Navigating the fragmented landscape of NHS and healthcare procurement portals is one of the biggest barriers to consistent pipeline visibility. HCI solves this by aggregating intelligence from publication sources into a single platform—so your team never has to monitor multiple portals manually.
Award notices are typically published 30–60 days after tender closure and include supplier name, contract value, and an evaluation summary. However, the depth of information varies. Some portals provide detailed scoring tables and buyer feedback; others provide minimal detail.
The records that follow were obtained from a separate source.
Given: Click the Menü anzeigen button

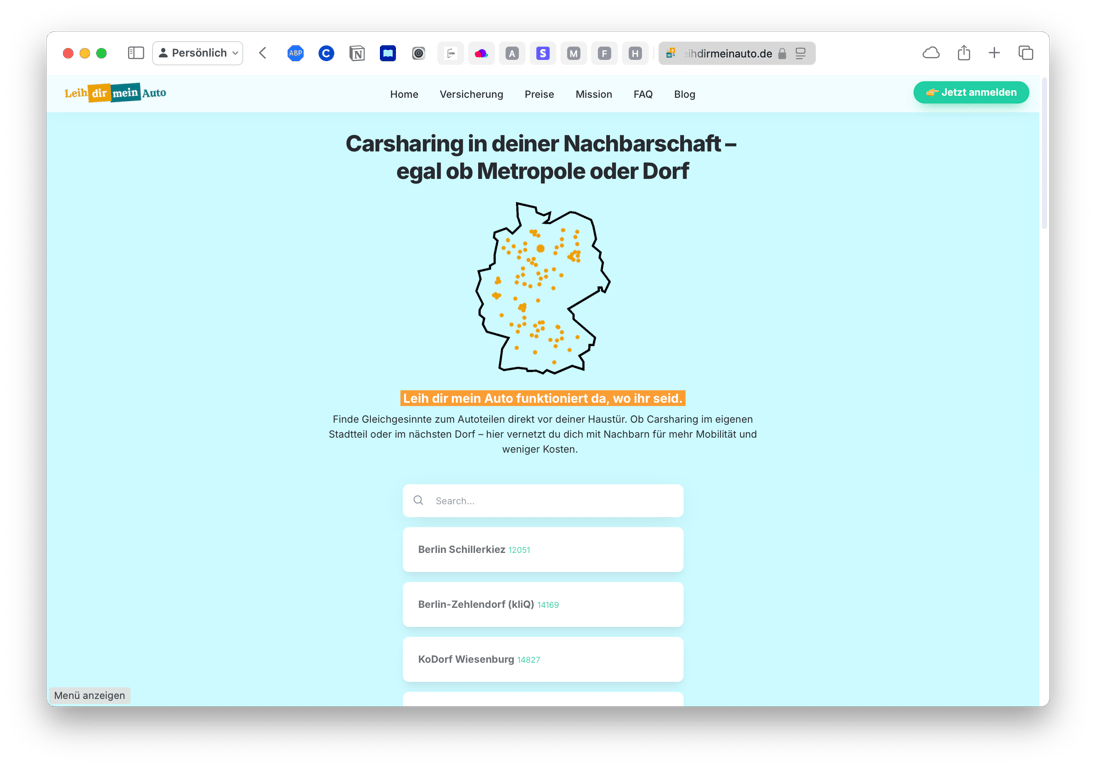Looking at the screenshot, I should point(89,694).
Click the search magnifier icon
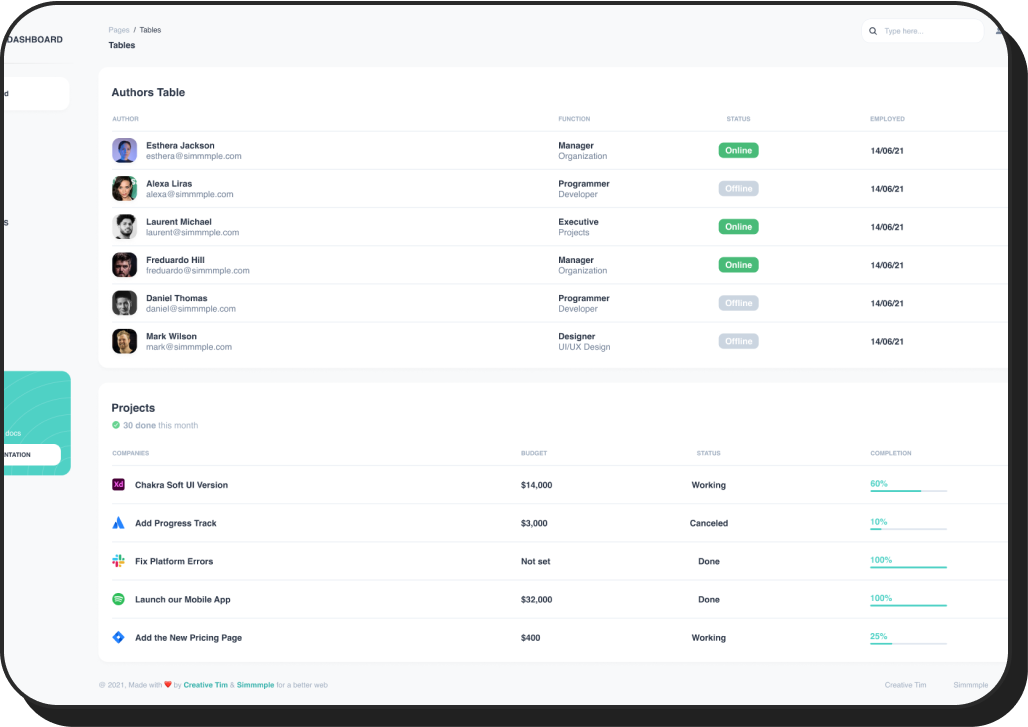The image size is (1028, 727). [x=873, y=31]
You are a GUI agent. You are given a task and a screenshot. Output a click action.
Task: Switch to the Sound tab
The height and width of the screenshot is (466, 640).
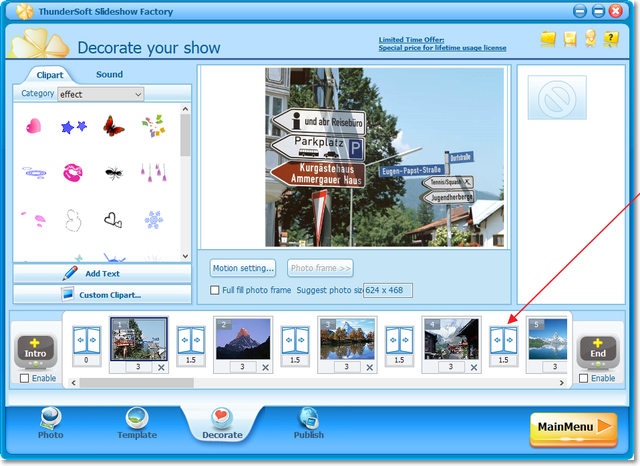coord(109,74)

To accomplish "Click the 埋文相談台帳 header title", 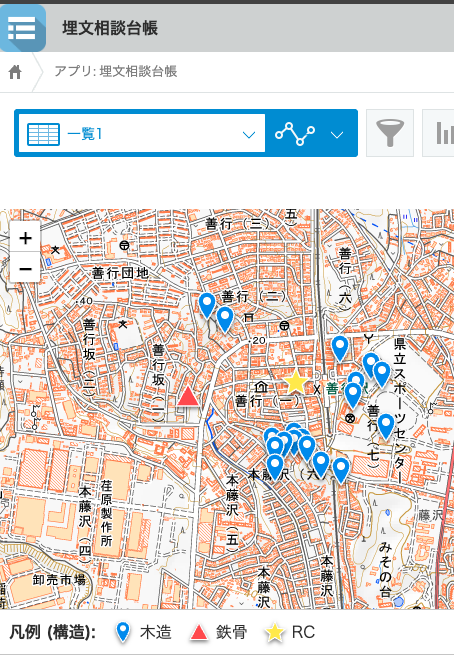I will point(110,28).
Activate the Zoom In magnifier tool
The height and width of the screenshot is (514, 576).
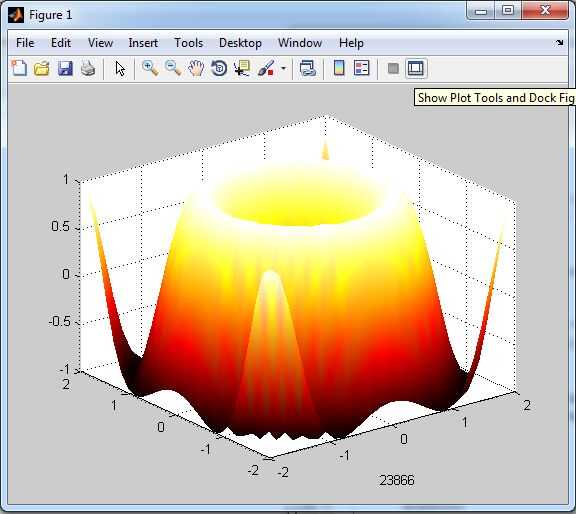tap(150, 68)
Published notices or internal records provide information to stakeholders about legally binding contracts with specified suppliers, typically containing the buyer’s name, vendor, contract value, duration, description of goods/services, and evaluation criteria.
Critical distinction for healthcare suppliers: NHS clinical service procurement (i.e., provider contracts for patient-facing services) falls under the Provider Selection Regime (PSR) rather than the standard Procurement Act, and uses different notice types. Look for ‘Intention to Award’ notices rather than standard award summaries, which detail why the incumbent provider was retained based on clinical continuity and patient safety criteria. For non-clinical goods (medicines, PPE, equipment), the Procurement Act applies, and Assessment Summaries will be more detailed. Understanding this dual-regime environment prevents confusion and ensures you’re searching the right notices for your sector.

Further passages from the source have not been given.